Write out, word for word, only the lines from the one containing "Open the ActiveCampaign provider tab" through the final line of the data.

Records excerpted from a collection
= = = =
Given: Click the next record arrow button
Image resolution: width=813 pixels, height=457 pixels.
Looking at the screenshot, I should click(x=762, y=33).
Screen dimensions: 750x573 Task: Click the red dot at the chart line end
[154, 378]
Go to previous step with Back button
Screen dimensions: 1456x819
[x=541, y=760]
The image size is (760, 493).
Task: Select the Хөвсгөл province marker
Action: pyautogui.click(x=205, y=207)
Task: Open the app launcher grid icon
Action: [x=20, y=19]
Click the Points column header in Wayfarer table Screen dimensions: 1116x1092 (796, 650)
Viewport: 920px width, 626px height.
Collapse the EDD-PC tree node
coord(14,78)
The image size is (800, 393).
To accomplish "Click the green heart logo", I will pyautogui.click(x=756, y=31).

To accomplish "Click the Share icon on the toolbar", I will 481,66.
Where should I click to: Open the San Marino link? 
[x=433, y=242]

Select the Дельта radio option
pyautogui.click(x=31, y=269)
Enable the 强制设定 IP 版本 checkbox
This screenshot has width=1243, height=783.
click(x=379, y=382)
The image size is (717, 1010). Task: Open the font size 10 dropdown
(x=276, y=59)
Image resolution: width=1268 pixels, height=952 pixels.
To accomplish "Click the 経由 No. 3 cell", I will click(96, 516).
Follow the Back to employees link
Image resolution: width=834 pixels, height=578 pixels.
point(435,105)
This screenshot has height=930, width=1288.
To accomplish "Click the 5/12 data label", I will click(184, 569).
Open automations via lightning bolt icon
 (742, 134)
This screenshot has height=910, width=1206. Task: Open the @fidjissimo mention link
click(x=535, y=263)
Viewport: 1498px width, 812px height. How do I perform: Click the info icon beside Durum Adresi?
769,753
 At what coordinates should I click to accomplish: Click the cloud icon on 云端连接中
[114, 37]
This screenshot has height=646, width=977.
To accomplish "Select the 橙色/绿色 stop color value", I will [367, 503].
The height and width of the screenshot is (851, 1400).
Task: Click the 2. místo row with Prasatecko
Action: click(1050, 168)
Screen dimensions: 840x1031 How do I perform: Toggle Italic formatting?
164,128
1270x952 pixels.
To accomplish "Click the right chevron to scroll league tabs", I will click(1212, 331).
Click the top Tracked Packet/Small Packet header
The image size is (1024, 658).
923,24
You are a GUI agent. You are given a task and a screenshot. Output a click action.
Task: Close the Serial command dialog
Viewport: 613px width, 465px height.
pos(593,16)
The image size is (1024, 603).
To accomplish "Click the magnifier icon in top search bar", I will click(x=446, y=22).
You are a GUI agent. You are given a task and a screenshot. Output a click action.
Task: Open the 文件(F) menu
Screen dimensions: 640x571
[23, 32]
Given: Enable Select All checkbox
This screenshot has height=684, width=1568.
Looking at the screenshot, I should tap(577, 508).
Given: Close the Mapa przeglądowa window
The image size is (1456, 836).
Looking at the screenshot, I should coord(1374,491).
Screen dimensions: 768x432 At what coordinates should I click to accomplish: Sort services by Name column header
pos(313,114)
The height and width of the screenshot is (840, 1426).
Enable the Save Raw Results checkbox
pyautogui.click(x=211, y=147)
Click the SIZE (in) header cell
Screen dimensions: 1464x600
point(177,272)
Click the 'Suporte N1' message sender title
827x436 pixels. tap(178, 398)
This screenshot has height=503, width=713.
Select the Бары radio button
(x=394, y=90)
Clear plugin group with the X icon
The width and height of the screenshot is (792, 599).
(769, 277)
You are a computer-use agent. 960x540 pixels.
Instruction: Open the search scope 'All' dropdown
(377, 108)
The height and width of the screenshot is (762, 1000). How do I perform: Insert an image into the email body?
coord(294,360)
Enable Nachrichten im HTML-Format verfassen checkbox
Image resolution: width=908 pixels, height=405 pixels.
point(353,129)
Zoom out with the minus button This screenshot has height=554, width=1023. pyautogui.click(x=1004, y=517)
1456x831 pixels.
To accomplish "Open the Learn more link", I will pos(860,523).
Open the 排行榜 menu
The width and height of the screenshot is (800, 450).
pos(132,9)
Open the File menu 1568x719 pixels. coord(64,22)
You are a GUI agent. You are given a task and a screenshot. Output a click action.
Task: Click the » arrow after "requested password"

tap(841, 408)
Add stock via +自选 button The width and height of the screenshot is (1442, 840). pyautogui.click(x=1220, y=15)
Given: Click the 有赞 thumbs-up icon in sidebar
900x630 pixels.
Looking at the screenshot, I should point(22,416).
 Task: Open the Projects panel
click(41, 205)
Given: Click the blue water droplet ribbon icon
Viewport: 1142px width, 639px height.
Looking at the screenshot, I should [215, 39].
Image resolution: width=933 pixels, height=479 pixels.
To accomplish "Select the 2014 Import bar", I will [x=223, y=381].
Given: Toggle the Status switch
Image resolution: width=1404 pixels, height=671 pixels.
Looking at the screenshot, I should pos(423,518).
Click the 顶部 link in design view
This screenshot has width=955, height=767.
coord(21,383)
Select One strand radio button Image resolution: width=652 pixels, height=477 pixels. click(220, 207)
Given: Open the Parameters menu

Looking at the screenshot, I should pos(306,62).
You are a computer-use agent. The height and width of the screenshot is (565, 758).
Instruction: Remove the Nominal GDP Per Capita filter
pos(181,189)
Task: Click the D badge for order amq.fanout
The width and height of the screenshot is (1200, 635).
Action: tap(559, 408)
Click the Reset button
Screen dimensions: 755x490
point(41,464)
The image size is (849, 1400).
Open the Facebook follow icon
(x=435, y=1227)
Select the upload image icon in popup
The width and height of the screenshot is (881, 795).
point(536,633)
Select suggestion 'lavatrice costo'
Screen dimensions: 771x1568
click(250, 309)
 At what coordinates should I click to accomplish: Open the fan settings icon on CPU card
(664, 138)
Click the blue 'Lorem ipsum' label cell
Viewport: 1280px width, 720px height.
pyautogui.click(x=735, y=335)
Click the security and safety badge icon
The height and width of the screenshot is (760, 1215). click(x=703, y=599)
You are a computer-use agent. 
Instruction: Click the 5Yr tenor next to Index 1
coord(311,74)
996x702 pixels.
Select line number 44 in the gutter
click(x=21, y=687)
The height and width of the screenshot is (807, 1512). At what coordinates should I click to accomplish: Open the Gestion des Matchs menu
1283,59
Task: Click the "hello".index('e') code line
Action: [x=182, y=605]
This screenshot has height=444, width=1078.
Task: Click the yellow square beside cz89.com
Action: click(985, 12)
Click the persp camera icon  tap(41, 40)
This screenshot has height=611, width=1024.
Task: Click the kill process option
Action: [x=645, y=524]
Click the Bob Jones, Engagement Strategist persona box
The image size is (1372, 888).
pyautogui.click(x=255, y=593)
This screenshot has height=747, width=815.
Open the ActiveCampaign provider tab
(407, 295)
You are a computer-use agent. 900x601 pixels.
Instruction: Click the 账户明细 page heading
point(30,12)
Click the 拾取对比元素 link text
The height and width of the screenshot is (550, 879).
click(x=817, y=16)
= = = =
> _Task output_
Open the ActiveCampaign provider tab
(407, 295)
You are a computer-use agent. 900x601 pixels.
Instruction: Click the 账户明细 page heading
point(30,12)
Click the 拾取对比元素 link text
The height and width of the screenshot is (550, 879).
click(x=817, y=16)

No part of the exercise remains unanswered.